*ACTIVITY*. After locating the line with "Screen dimensions: 1264x952" in the entries below, set down exactly that line and each one after it to the end, skipping pictures.

━━ RECORD EXTRACTS

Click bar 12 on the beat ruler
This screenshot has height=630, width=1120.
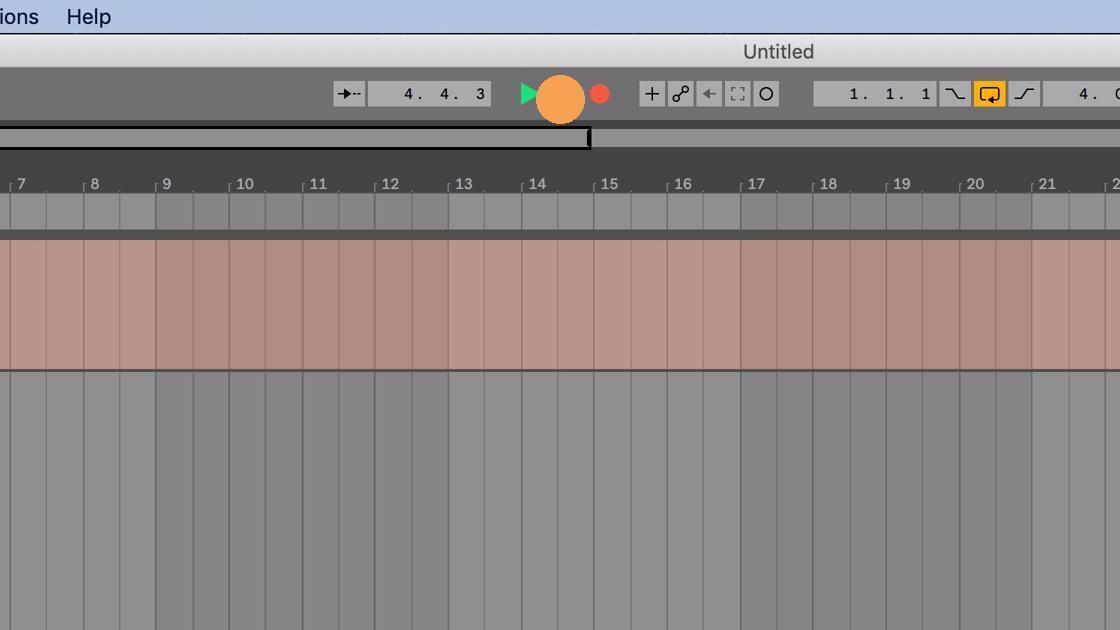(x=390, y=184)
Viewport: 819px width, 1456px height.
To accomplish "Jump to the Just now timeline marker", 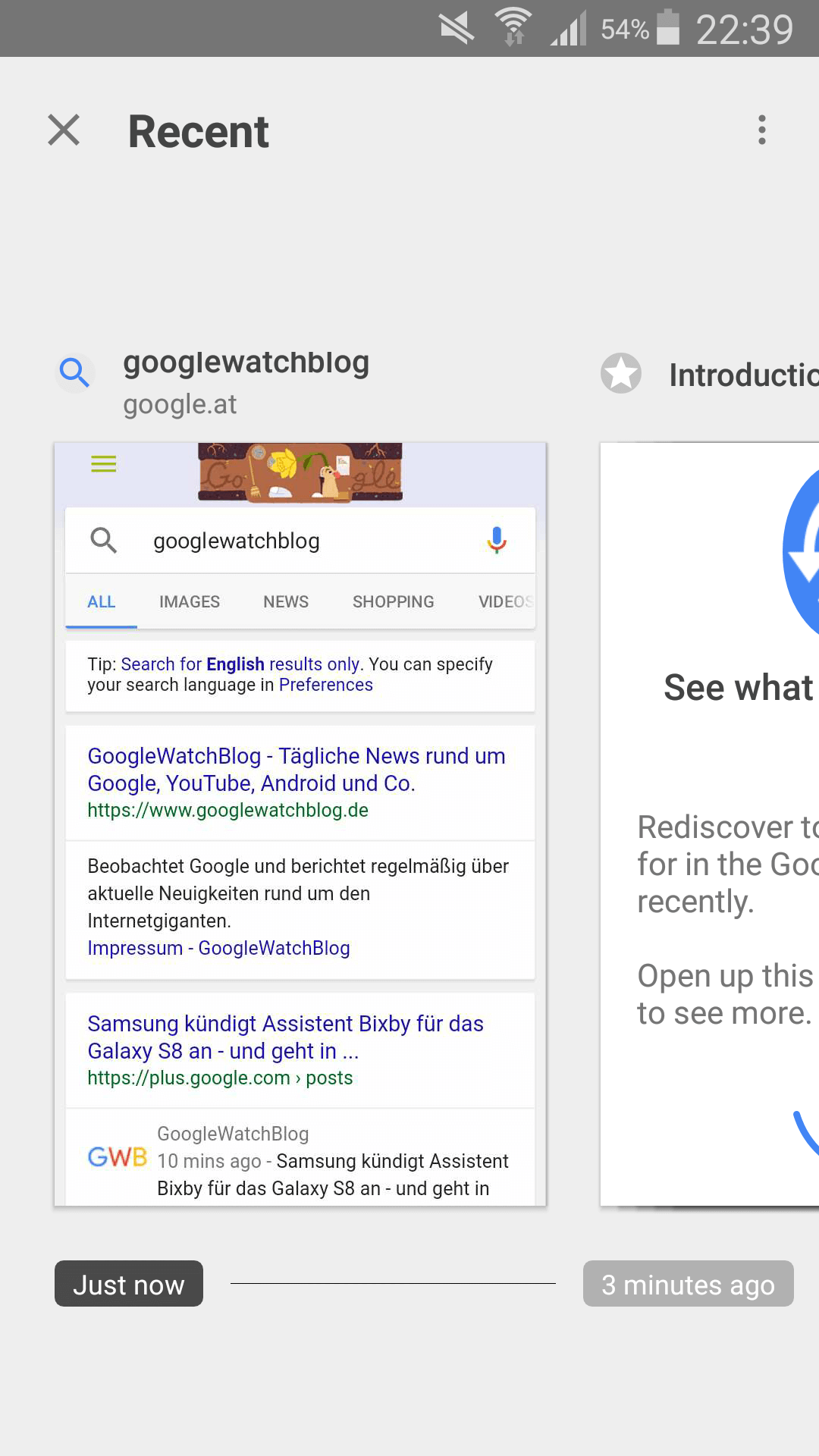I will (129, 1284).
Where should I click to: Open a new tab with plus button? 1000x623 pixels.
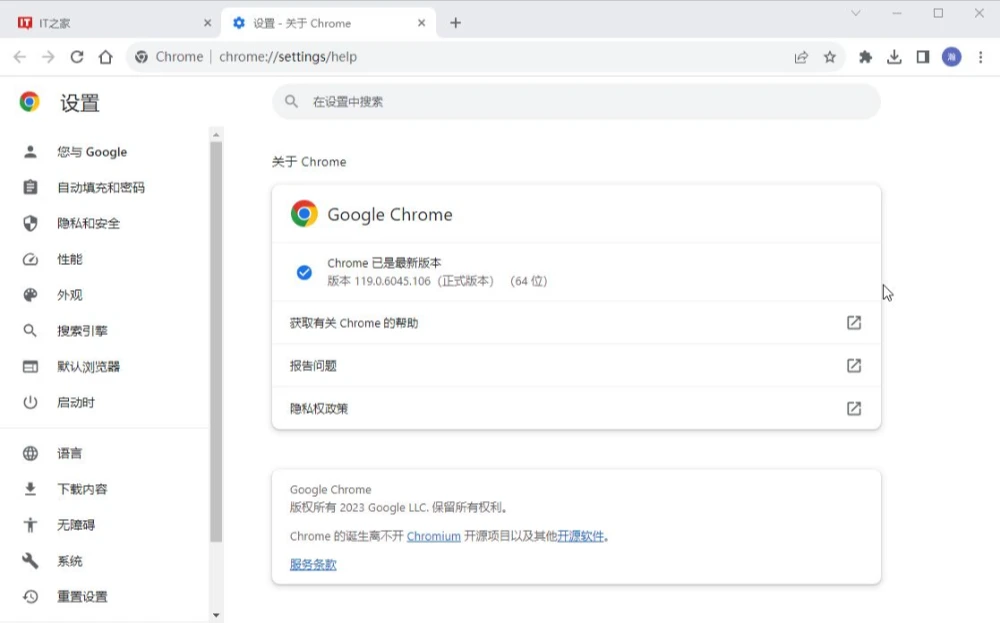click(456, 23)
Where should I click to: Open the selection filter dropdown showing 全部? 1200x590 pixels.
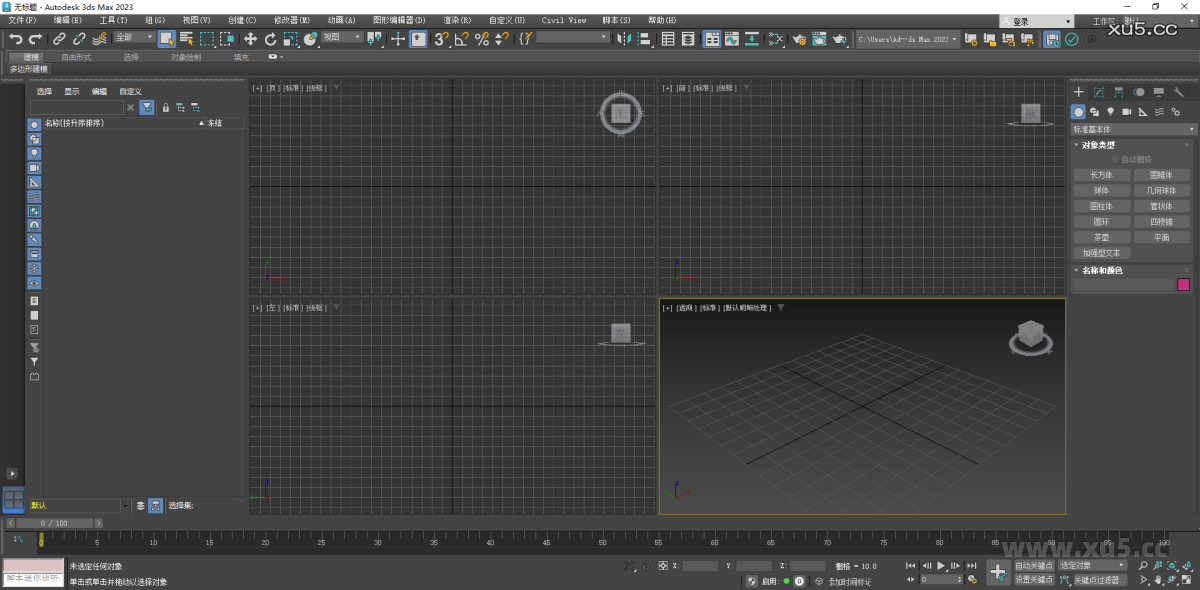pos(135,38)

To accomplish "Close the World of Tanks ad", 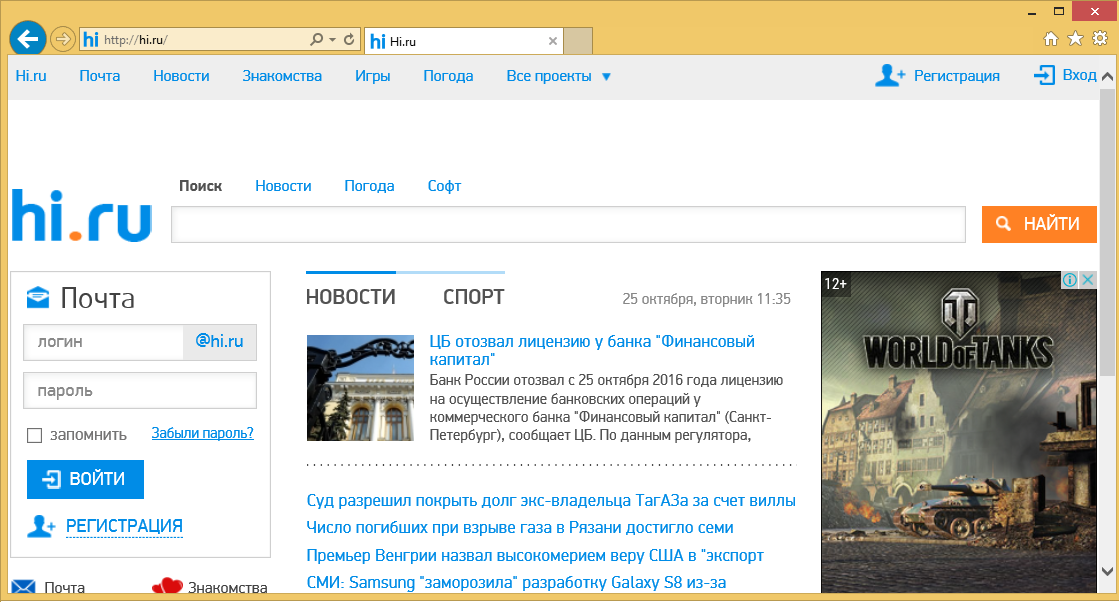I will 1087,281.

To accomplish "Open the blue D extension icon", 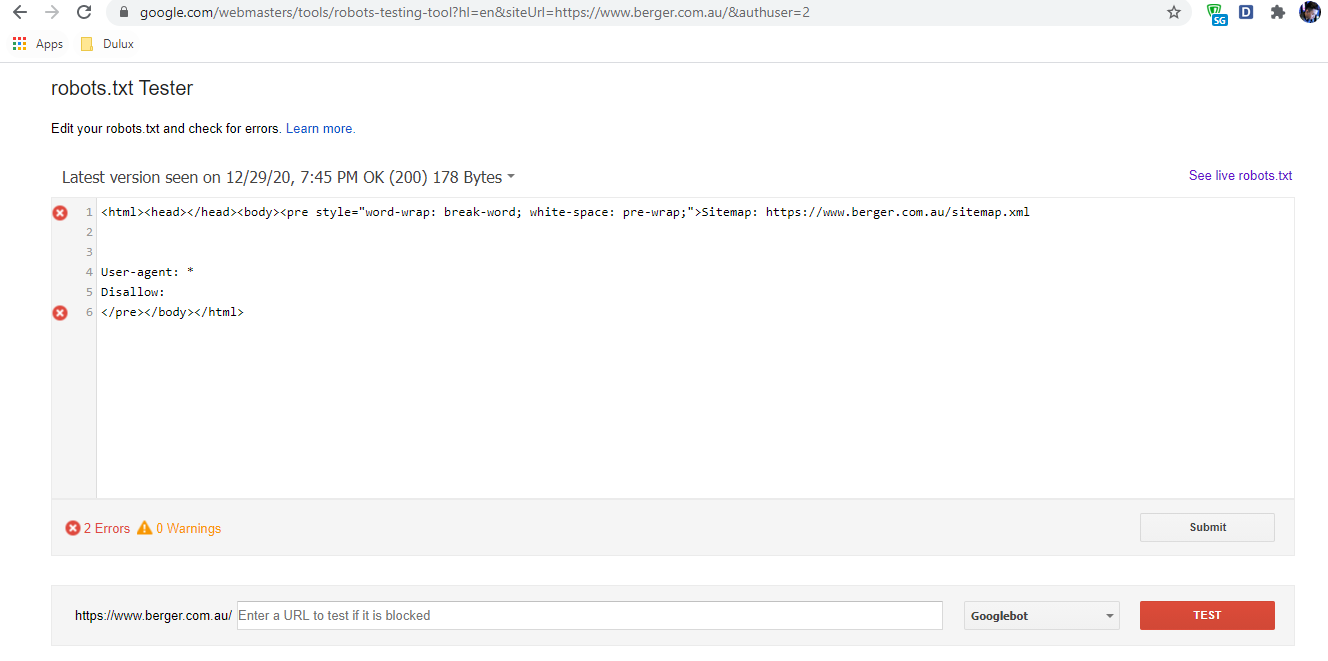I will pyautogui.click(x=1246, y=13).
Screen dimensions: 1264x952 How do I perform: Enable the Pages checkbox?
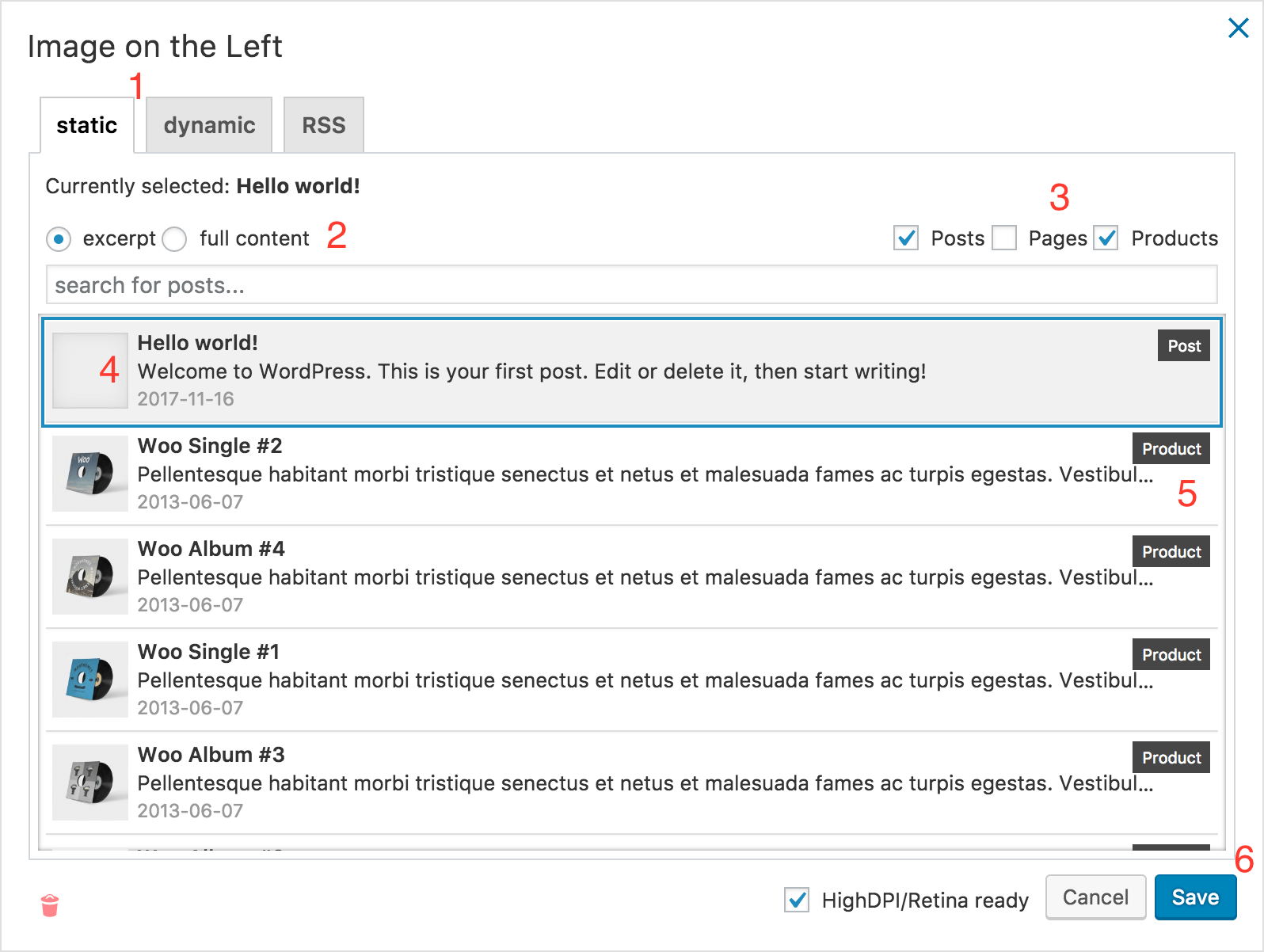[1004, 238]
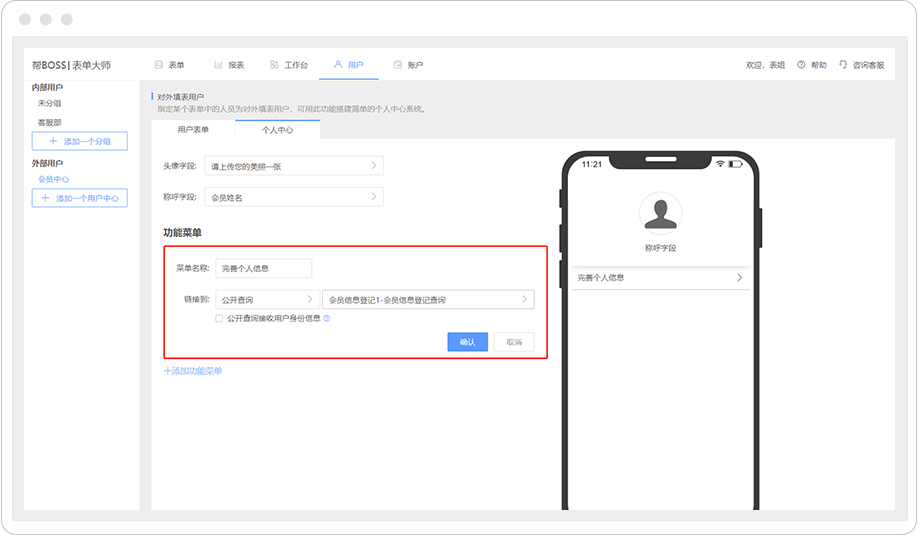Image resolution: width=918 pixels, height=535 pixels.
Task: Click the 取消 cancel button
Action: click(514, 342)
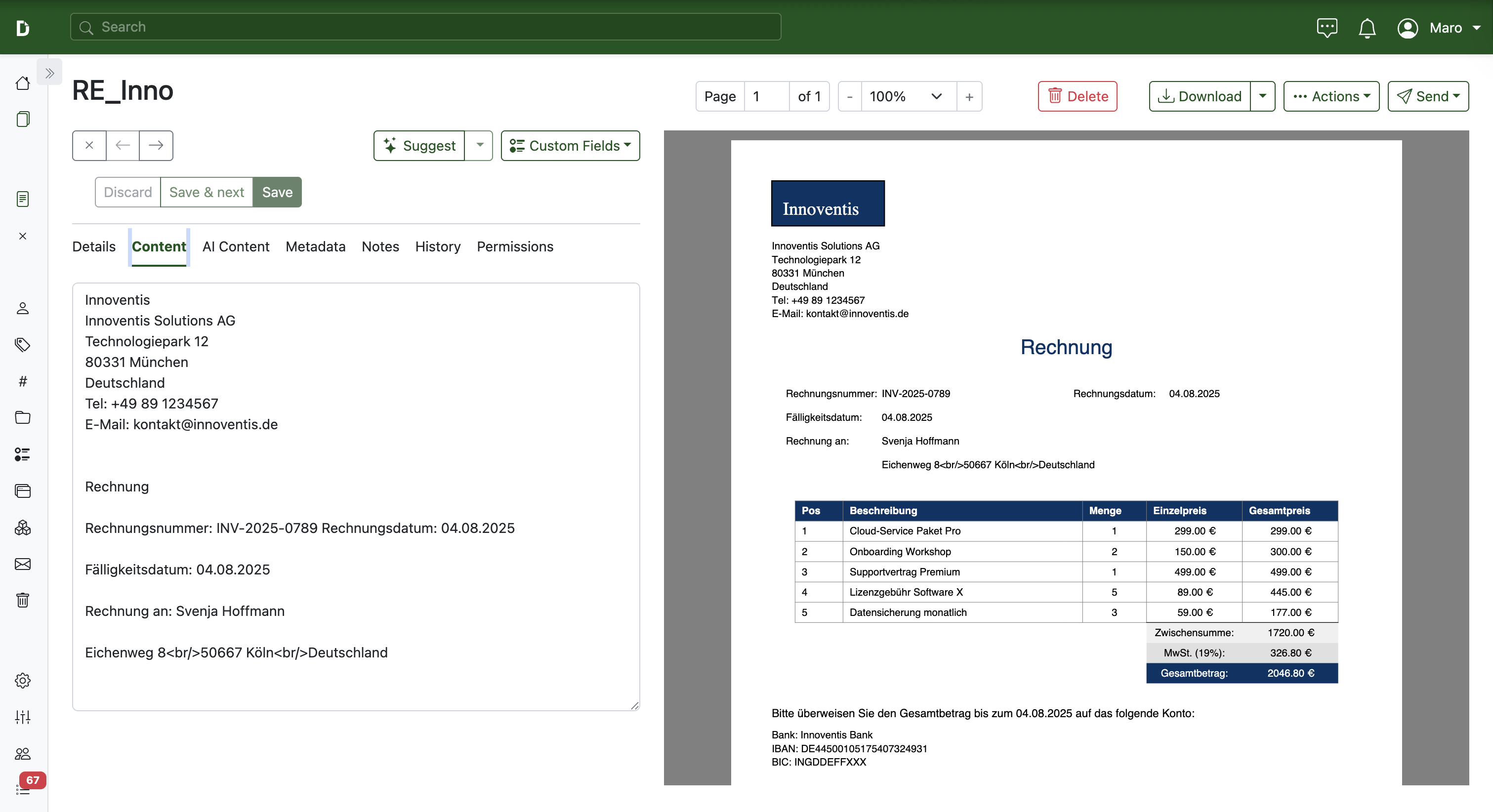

━━━━

*RESPONSE*.
Screen dimensions: 1264x952 How do I perform: Enable the Pages checkbox?
[1004, 238]
Image resolution: width=918 pixels, height=535 pixels.
Task: Click the 取消 cancel button
Action: click(514, 342)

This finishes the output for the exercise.